Die langfristige Bewertung der ungarischen Staatsanleihen sei deshalb um eine Note von BBB auf BB+ herabgestuft worden. Die kurzfristige Beurteilung sank von A-3 auf B.

Standard & Poor's äußerte sich besorgt über die Unabhängigkeit der Zentralbank. Die Regierung in Budapest liegt seit längerem im Streit mit dem Notenbankchef Andras Simor. In einem auch von der EZB beanstandeten Gesetzentwurf will sie die Kompetenzen des Notenbank-Gouverneurs beschneiden und einen weiteren Stellvertreter installieren.

Wegen ähnlicher Bedenken hatten die EU und der Internationale Währungsfonds am Freitag Vorgespräche mit Ungarn über ein Rettungspaket abgebrochen.

Dies habe negative Auswirkungen auf die mittelfristigen Wachstumsaussichten Ungarns.
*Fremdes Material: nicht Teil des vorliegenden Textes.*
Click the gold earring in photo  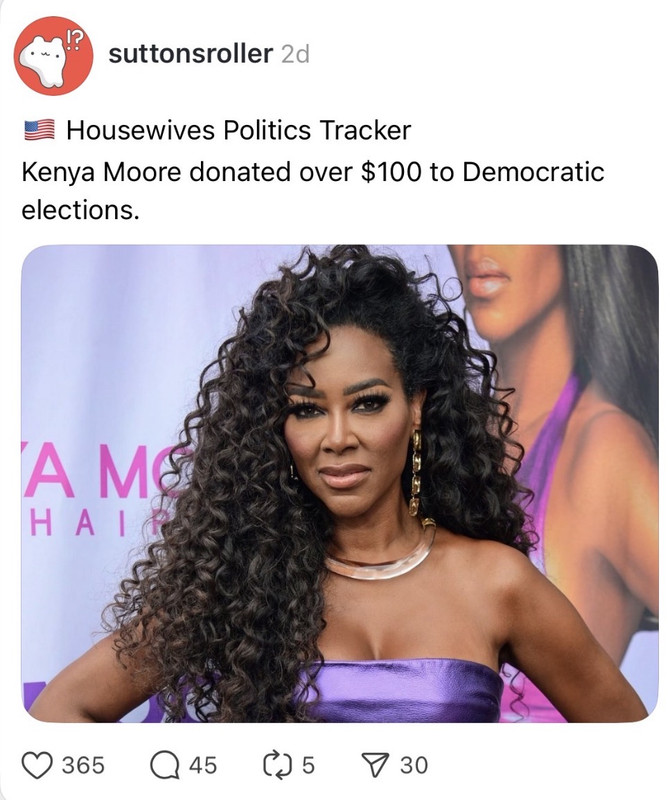(416, 472)
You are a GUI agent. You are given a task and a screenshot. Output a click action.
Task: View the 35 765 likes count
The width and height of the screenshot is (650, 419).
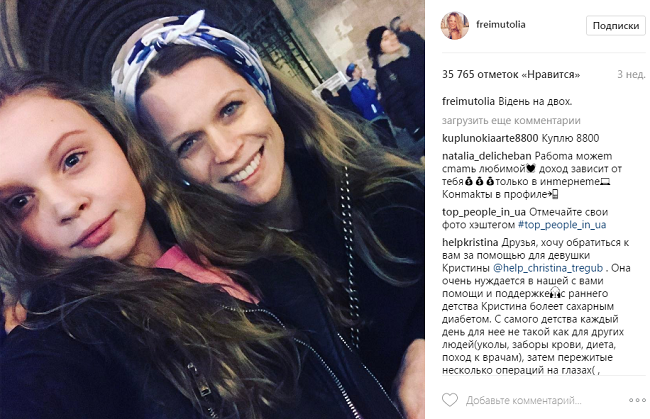511,75
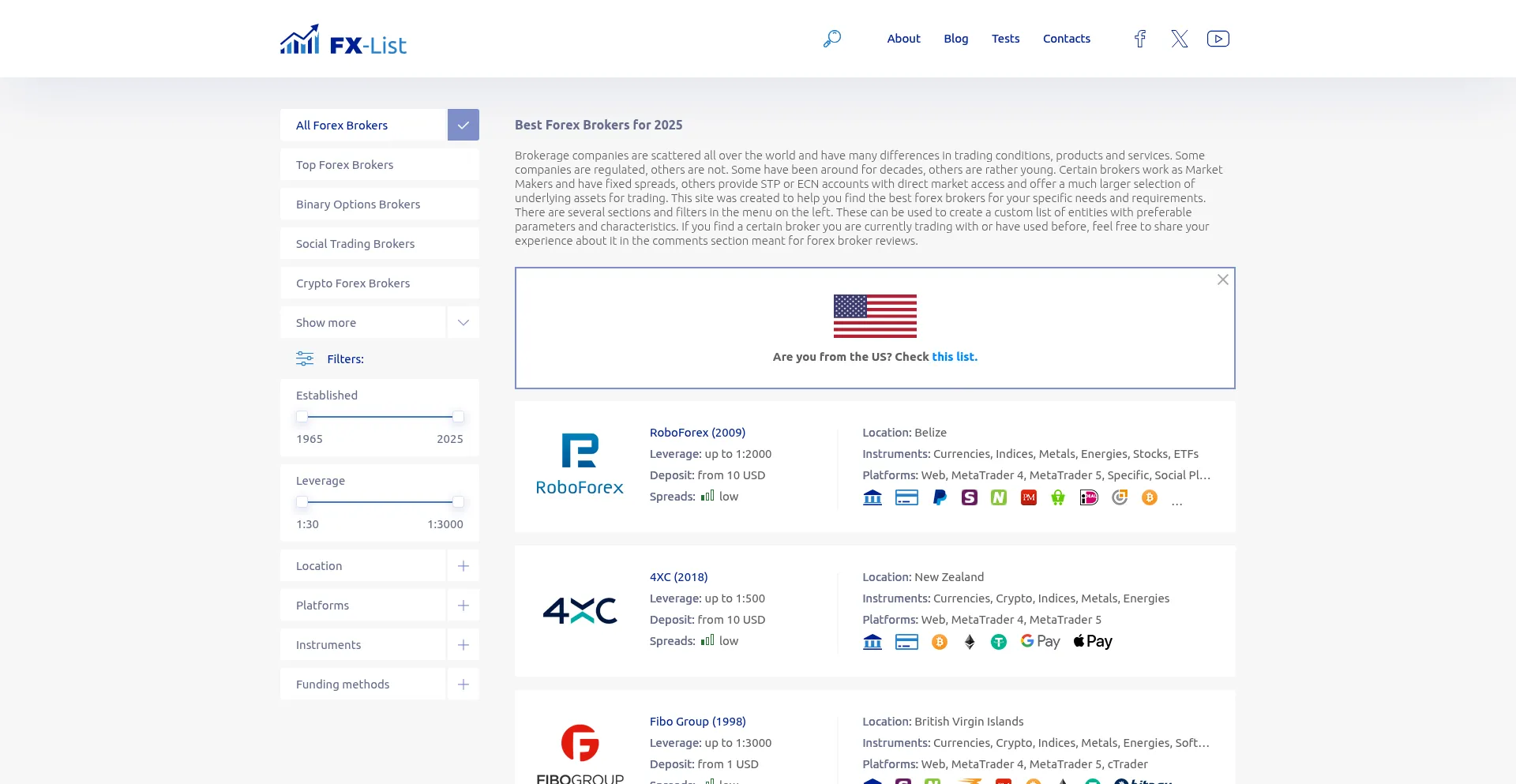1516x784 pixels.
Task: Expand the Platforms filter
Action: pyautogui.click(x=463, y=606)
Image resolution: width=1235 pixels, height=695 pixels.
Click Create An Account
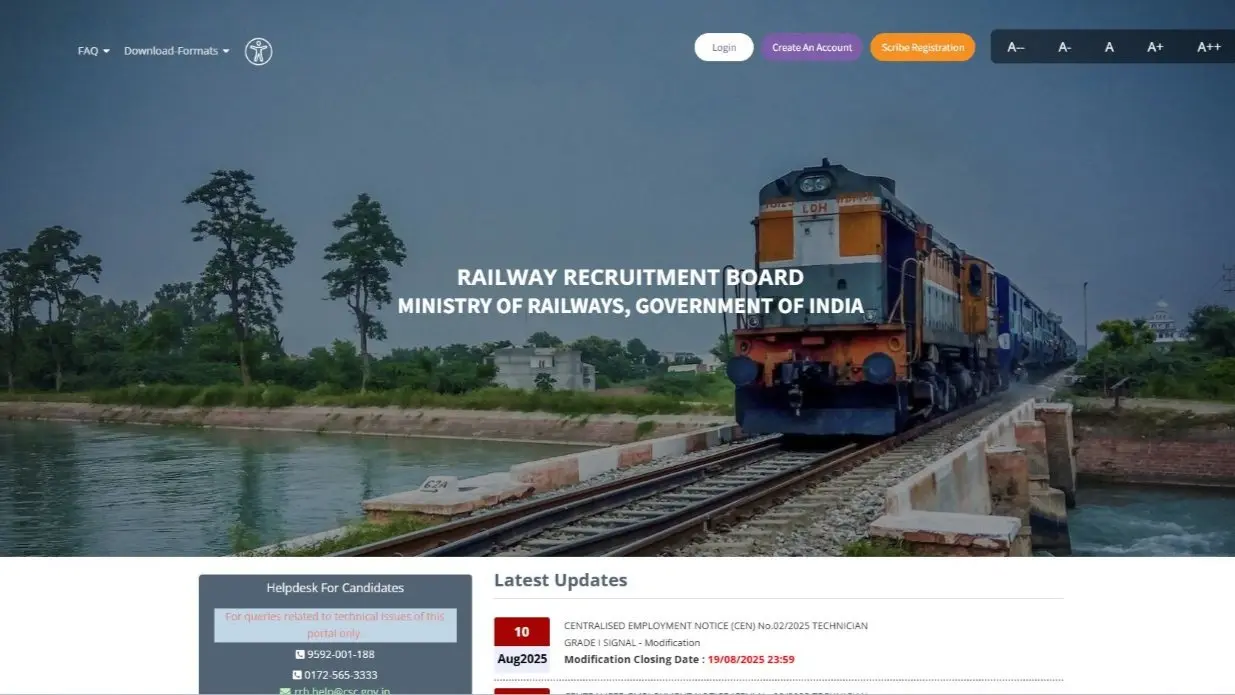coord(811,46)
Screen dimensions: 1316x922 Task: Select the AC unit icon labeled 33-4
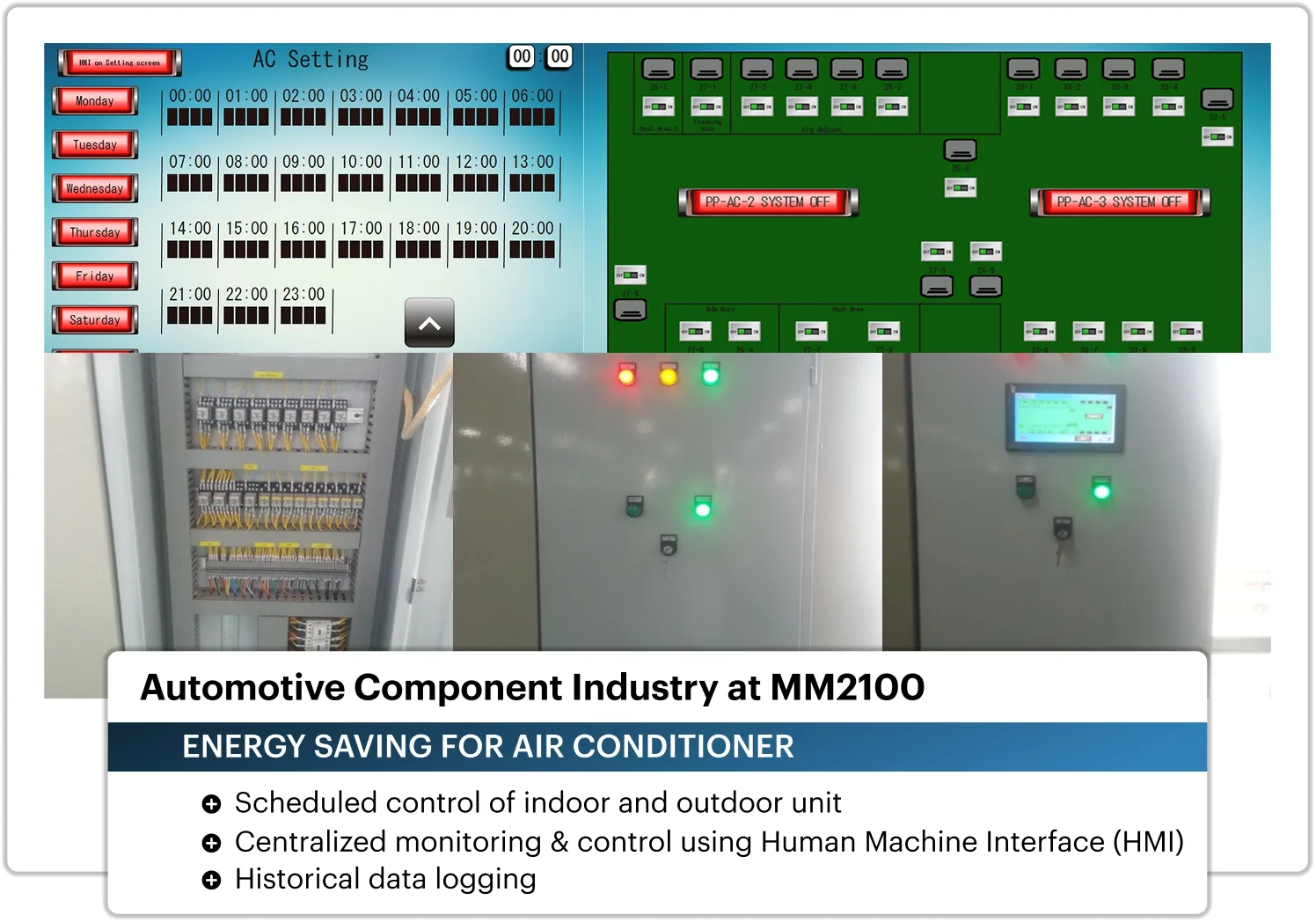click(1168, 69)
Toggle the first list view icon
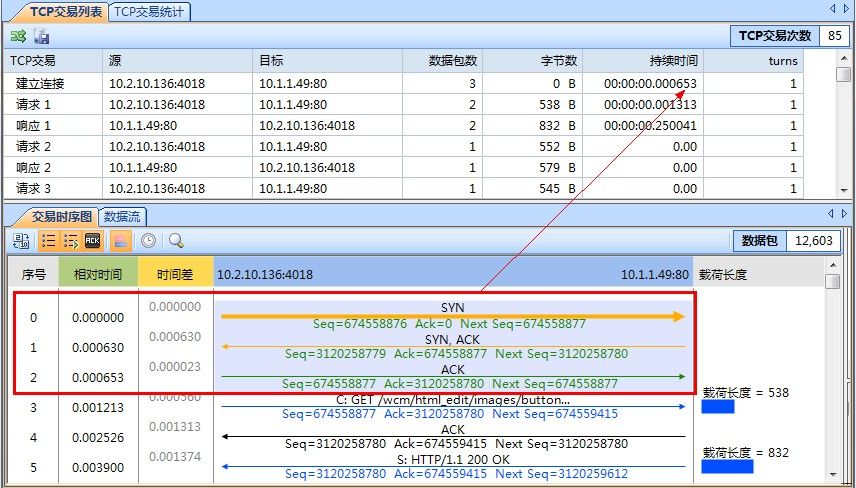856x488 pixels. tap(47, 240)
Zudem sei auch die schwächere Verfassung der Weltwirtschaft schlecht für Ungarns Kreditwürdigkeit.

Ungarn steht an den Finanzmärkten seit Wochen unter Druck. Ende November hatte bereits die Ratingagentur Moody's die Kreditwürdigkeit des Landes auf drastisch herabgestuft. Wenige Tage zuvor hatte Ungarn den Internationalen Währungsfonds (IWF) und die EU-Kommission um finanzielle Unterstützung gebeten. Die konservative Regierung von Ministerpräsident Viktor Orban betonte dabei allerdings, dass die Bitte um Hilfe nur „vorbeugend“ sei.